Measurements of the electrostatic potential of Rosetta at comet 67P

TL;DR

This study measures and compares the spacecraft potential of Rosetta near comet 67P using multiple instruments, revealing variations driven by cometary activity and instrument limitations, with implications for plasma environment understanding.

Contribution

It provides the first detailed comparison of spacecraft potential measurements from different instruments on Rosetta, highlighting their correlation, offsets, and limitations in a cometary environment.

Findings

Vs/c is mainly negative, driven by high photoelectron temperatures.

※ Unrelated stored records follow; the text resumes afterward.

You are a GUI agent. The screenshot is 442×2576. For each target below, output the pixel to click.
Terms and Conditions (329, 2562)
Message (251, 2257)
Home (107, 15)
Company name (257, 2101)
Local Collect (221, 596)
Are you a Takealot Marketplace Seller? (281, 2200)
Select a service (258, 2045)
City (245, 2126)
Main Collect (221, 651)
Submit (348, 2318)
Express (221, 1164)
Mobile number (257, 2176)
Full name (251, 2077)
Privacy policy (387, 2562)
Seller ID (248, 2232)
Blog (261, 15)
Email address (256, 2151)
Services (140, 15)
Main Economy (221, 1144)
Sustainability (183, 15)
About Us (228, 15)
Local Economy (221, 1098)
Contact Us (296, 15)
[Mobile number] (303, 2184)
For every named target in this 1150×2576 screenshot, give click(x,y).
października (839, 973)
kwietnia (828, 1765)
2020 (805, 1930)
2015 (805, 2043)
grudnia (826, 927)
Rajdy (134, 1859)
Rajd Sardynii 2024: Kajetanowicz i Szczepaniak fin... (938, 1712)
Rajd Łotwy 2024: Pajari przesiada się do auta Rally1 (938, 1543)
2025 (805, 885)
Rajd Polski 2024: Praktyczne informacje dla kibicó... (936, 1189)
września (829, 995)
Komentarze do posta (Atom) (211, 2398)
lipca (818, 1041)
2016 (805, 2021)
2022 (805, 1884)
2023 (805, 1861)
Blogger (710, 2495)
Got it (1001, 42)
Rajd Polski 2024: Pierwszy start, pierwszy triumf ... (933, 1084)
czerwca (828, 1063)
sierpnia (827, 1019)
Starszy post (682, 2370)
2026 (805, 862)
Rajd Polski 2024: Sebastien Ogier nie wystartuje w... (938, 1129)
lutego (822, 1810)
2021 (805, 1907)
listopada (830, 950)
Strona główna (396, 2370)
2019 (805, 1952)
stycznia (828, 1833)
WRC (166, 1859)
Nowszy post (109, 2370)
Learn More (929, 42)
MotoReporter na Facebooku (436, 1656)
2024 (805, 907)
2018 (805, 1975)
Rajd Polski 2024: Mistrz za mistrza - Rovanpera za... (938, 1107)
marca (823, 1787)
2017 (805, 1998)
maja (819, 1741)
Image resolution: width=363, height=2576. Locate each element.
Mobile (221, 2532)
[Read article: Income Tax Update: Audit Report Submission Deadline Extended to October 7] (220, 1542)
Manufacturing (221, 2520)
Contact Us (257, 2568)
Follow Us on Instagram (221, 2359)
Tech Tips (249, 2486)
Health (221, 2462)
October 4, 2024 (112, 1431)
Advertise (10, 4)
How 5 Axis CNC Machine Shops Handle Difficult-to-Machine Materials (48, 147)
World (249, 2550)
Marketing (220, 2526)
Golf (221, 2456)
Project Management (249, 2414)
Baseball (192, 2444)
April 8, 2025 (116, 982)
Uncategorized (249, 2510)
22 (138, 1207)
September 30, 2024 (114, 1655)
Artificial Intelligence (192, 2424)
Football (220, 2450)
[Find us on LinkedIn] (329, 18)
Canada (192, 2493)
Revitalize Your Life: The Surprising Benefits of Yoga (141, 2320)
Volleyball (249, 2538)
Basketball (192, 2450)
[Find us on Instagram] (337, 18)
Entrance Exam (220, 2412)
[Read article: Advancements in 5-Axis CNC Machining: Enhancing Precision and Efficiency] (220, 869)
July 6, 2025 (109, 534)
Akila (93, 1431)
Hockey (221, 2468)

Strong correlation between LAP and ICA measurements in many cases.

ICA energy offset of approximately 13.7 eV identified.

Abstract

We present and compare measurements of the spacecraft potential (Vs/c) of the Rosetta space- craft throughout its stay in the inner coma of comet 67P/Churyumov-Gerasimenko, by the Langmuir probe (RPC-LAP) and Ion Composition Analyzer (RPC-ICA) instruments. Vs/c has mainly been negative, driven by the high temperature (~5-10 eV) of the coma photoelectrons. The magnitude of the negative Vs/c traces heliocentric, cometocentric, seasonal and diurnal variations in cometary outgassing, consistent with production at or inside the cometocentric distance of the spacecraft being the dominant source of the observed plasma. LAP only picks up a portion of the full Vs/c since the two probes, mounted on booms of 2.2 and 1.6 m length, respectively, are generally inside the potential field of the spacecraft. Comparing with the minimum energy of positive ions collected by ICA, we find numerous cases with strong cor- relation between the two instruments, from which the fraction of Vs/c picked up by LAP is found to vary between about 0.7 and 1. We also find an ICA energy offset of 13.7 eV (95% CI: [12.5, 15.0]). Many cases of poor correlation between the instruments are also observed, predominantly when local ion production is weak and accelerated ions dominate the flux, or during quiet periods with low dynamic range in Vs/c and consequently low signal-to-noise ratios.